*ACTION ITEM*
Extract from the entries below, exactly as given, only the lines from the line containing "Given: Open settings gear icon" to the line containing "The height and width of the screenshot is (572, 452).", both lines included.

*RECORD EXCERPTS*

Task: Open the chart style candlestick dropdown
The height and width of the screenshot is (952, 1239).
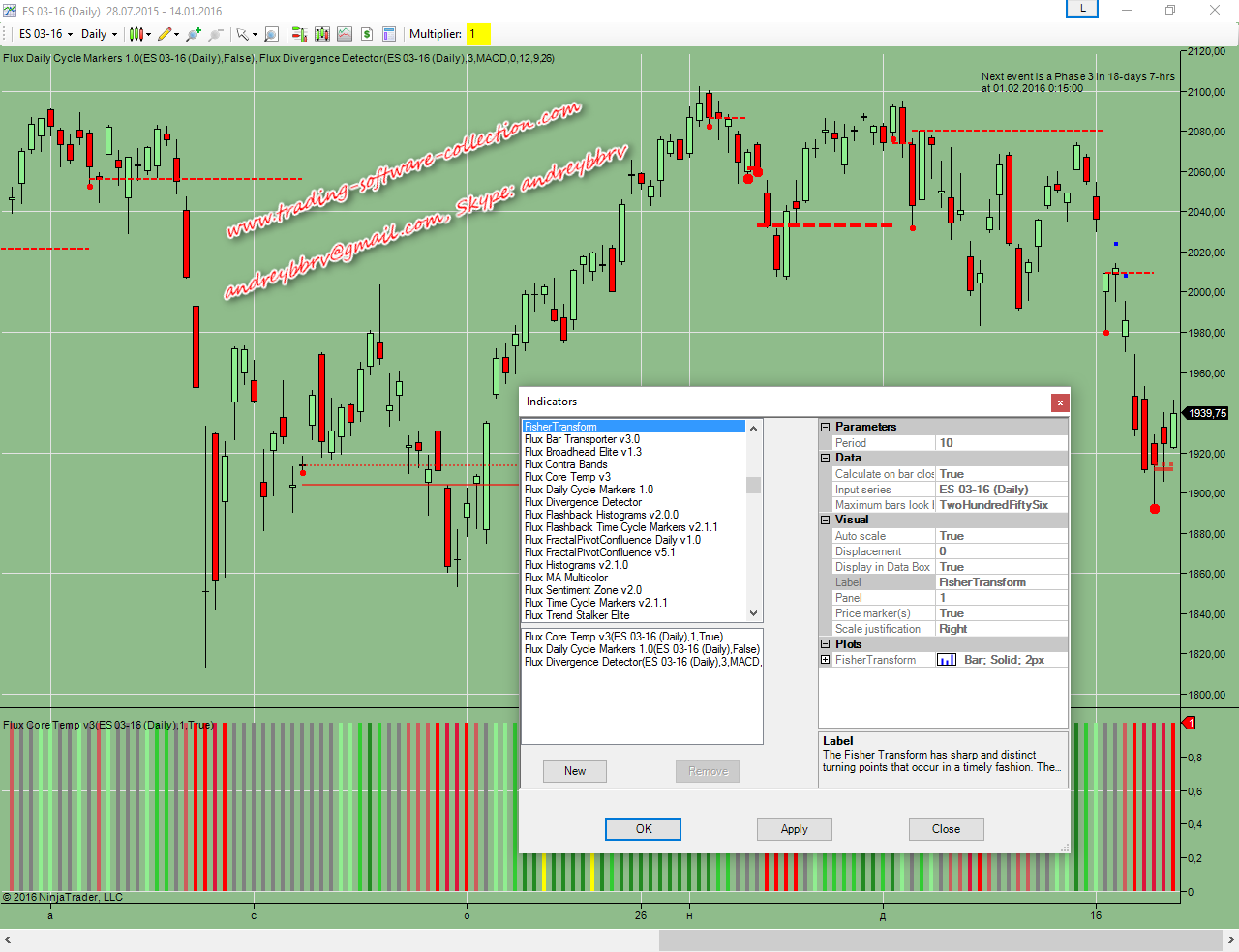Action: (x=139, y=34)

==

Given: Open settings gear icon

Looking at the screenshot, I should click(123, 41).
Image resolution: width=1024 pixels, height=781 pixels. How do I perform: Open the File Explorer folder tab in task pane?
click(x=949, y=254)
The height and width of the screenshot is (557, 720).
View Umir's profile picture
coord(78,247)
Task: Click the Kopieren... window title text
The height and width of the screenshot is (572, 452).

* * *

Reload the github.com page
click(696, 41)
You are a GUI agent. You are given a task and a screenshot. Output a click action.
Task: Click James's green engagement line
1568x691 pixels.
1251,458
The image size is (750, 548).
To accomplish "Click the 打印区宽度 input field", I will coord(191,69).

*TASK SOLUTION*
Given: Open settings gear icon

Looking at the screenshot, I should click(123, 41).
Image resolution: width=1024 pixels, height=781 pixels. How do I perform: Open the File Explorer folder tab in task pane?
click(x=949, y=254)
The height and width of the screenshot is (557, 720).
View Umir's profile picture
coord(78,247)
Task: Click the Kopieren... window title text
The height and width of the screenshot is (572, 452).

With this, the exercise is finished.